THE CORPORATE LIBRARY

Related Party Transactions and Outside Related Director Information

Iconix Brand Group, Inc. (ICON)

8/2/2005 Proxy Information

On May 1, 2003, the Company granted KCP, Inc. the exclusive worldwide license to design, manufacture, sell, distribute and market footwear under the BONGO brand. The CEO and Chairman of KCP, Inc. is Kenneth Cole, who is the brother of Neil Cole, the CEO and President of the Company. During the 11 - month Current Year, the Company received $1.1 million in royalties from KCP.

During Fiscal 2002, Neil Cole, Chairman of the Board, President and CEO of the Company founded The Candie's Foundation ("the Foundation"), a charitable foundation whose purpose is to raise national awareness concerning the consequences of teenage pregnancy. At December 31, 2004, the Company had a balance of $227,000 due from the Foundation, net of a $50,000 reserve. The Company believes that the amount due will be recovered in full through guaranteed donations. Mr. Cole's wife, Elizabeth Cole, is employed by the Foundation at an annual salary of $80,000 per year.

Prior to August 5, 2004, Unzipped Apparel, LLC, was managed by Sweet Sportswear, Inc, ("Sweet"), a stockholder of the Company that beneficially owned more than five percent of the Company's common stock at the end of the 11-month Current year, pursuant to a Management Agreement. Unzipped also had a supply agreement with Azteca Production International, Inc. ("Azteca") and a distribution agreement with Apparel Distribution Services, LLC ("ADS"). All of these entities are owned or controlled by Hubert Guez, a former director of the Company.

Prior to August 5, 2004, there was a distribution agreement between Unzipped and ADS pursuant to which Unzipped paid ADS a per unit fee for warehousing and distribution functions and per unit fee for processing and invoicing orders. The agreement also provided for reimbursement for certain operating costs incurred by ADS and charges for special handling fees at hourly rates approved by management. Prior to August 5, 2004, there was also a supply agreement in effect between Unzipped and Azteca pursuant to which Unzipped paid Azteca cost plus 6% for goods, and was entitled to up to 30 days in which to pay Azteca.

Prior to August 5, 2004, Azteca allocated expenses to Unzipped for Unzipped's use of a portion of Azteca's office space, design and production team and support personnel. Unzipped also occupied office space in a building rented by ADS and Commerce Clothing Company, LLC (Commerce), a related party to Azteca.

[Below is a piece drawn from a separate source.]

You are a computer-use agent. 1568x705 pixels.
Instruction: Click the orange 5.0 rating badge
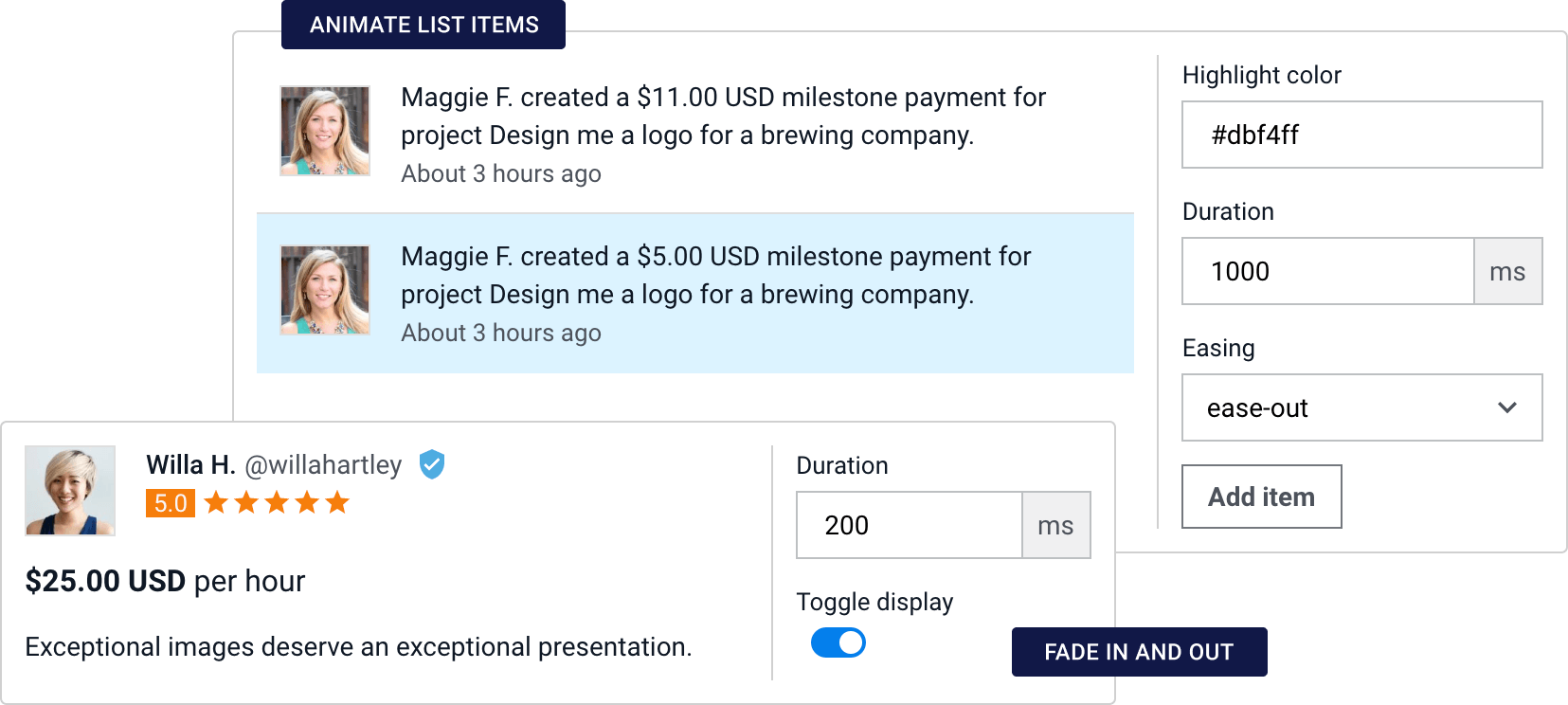point(171,503)
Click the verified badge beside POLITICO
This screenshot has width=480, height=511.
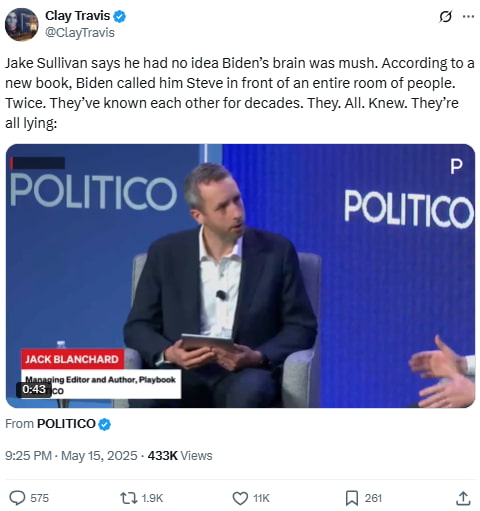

On August 5, 2004, Unzipped terminated the Management Agreement with Sweet, the supply agreement with Azteca and the distribution agreement with ADS and commenced a lawsuit against Sweet, Azteca, ADS and Hubert Guez.

The related party transactions, most of which are being disputed in the litigation referred to above, are summarized as follows (000's omitted): (See [age 18 of proxy for table).

At December 31, 2004, the Company included in accounts payable and accrued expenses due to Azteca and ADS $847,000 and $2.3 million, respectively. These amounts, however, are in dispute in the litigation.

The Company has an agreement with UCC Funding Corporation ("UCC") pursuant to which UCC will advise the Company with respect to certain acquisitions (the "Acquisition Agreement"). Robert D'Loren, a former director of the Company, is the President of UCC. In connection with the services provided in the Acquisition Agreement with UCC, Mr. D'Loren, the sole shareholder of UCC, received 50,000 stock options. Under the Acquisition Agreement, UCC receives a fee upon the consummation of an acquisition, plus a percentage of revenue generated to the Company by the acquisition. In addition, UCC is entitled to receive a percentage of the gross revenues that the Company derives from the BADGLEY MISCHKA trademark and all derivative trademarks, which right was assigned to Content Holding, which is owned by Mr. D'Loren. In addition, should the Company sell all or substantially all of the acquired assets, UCC will receive a cash payment calculated under a formula based on the sales price

The Company had a license for BONGO branded bags and small leather/PVC goods which commenced in Fiscal 2002 with Innovo Group, Inc. ("Innovo"), a company controlled by Hubert Guez. Under this license, which was terminated in December 2004, the Company recorded $136,000, $126,000 and $214,000 in royalty income in the 11-month Current Year, Fiscal 2004 and Fiscal 2003, respectively, and royalties receivable from Innovo were $4,000, $6,000 and $179,000 at December 31, 2004, January 31, 2004 and 2003, respectively.